New research identifies a lack of diversity amongst the talent pool that drives AI development in Europe. But without diversity, AI systems run the risk of bias.
The report was compiled by LinkedIn’s ‘Economic Graph’. Amongst the key takeaways from the report, researchers have found that half of Europe’s AI workers are based in just three countries (UK, Germany and France). The majority of AI workers work within the IT and research sectors.
The argument can be made that in order to facilitate an AI-driven economy, that should now be more evenly spread across the whole economy. Additionally, the report finds that only 16% of all AI workers in the EU are women.

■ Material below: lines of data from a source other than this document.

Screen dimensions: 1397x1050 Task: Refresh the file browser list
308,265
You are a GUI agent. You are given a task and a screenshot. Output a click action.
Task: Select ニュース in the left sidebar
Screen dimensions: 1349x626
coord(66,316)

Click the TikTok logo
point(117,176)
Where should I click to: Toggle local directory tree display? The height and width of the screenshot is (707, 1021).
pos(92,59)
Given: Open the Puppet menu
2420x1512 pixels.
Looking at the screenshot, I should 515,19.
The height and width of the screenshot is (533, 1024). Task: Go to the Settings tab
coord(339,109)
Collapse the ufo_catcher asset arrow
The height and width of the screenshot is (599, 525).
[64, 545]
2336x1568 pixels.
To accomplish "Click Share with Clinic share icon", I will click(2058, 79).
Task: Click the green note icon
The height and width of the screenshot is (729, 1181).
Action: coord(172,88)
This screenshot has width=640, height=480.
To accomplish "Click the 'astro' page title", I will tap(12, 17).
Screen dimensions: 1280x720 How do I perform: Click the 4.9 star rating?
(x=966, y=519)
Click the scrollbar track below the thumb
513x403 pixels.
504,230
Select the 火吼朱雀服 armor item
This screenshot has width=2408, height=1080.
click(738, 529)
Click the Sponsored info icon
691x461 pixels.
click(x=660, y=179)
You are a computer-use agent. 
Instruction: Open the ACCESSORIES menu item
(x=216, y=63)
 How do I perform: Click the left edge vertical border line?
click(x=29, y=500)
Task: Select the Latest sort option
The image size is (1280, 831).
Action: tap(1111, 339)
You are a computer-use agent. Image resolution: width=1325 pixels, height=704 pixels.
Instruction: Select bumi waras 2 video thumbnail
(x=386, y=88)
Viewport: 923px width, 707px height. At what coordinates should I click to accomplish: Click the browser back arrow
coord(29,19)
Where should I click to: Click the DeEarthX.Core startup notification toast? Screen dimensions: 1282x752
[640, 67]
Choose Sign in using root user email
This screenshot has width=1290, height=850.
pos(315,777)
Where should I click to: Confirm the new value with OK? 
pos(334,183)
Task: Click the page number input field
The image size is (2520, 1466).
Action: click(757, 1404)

One of the main findings of the report is an East-West divide in terms of the distribution of AI talent. Whilst the countries of Central and Eastern Europe produce AI graduates, data shows that these graduates are migrating to Western European countries. Over half of all of the regions AI workers are based in the UK, France and Germany.
There are also deficiencies in talent distribution from a North-South perspective. Southern European countries like Spain and Italy score well for clustering of academic AI talent in that region. However, dispersal of that talent from working on academic-based AI projects to the private sector is not filtering through within that region.
A gender imbalance in the workforce in the tech sector overall has been an ongoing issue. That shortcoming is also evident in the AI sector. LinkedIn researchers found that only 16% of workers in the sector are women.
Other research backs up these findings. The State of European Tech, published last week, demonstrates a lack of diversity in the broader tech context.
In Spain and Portugal, 92% of the funding of tech-based projects went to all-male teams in 2019. One woman CTO was identified amongst 119 companies surveyed within the same region. However, there are some exceptions: For example, 40% of IBM’s data & AI elite team are women.
Bias in AI can have some knock-on effects that skew the effectiveness of the technology. A biased algorithm could be designed to take hold of data that would render an outcome of very poor results.
“Diverse representation among emerging technology workers is crucial for the sector and especially important for AI products given the potential for bias”LinkedIn report: ‘AI Talent in the European Labour Market’
As the report puts it, “diverse representation among emerging technology workers is crucial for the sector and especially important for AI products given the potential for bias”.
When AI-based systems are devised by staff who belong to a less diverse talent pool, it has been found that the perspective and approach used to tackle problems are diminished. Only certain problems are worked on, or they are approached from a particular bias such that certain possibilities and outcomes are overlooked.
A case of inequality?
One reason for these disparities is the fact that the pool of AI talent is very much in short supply. In the case of gender equality in tech, it’s not a case of direct discrimination during the hiring process. The reality is often that not enough female applicants have filtered through into the sector.
There is a lack of women in education that prepares for a career in the tech sector. This has led to programmes such as ‘Girls Who Code’ , a nonprofit whose aim is to close the gender gap in technology.
It is often debated whether men have simply been more inclined to pursue a tech-based education career than women. Some may argue that this disparity may simply be based on the pursuit of different interests.
But even beyond potential gender inequality, AI bias is a recognised issue. For this reason, there’s a clear need to prioritise diversity in the development of AI. Women’s participation needs to be brought up to make for AI design that is less likely to have the outcome of skewed results.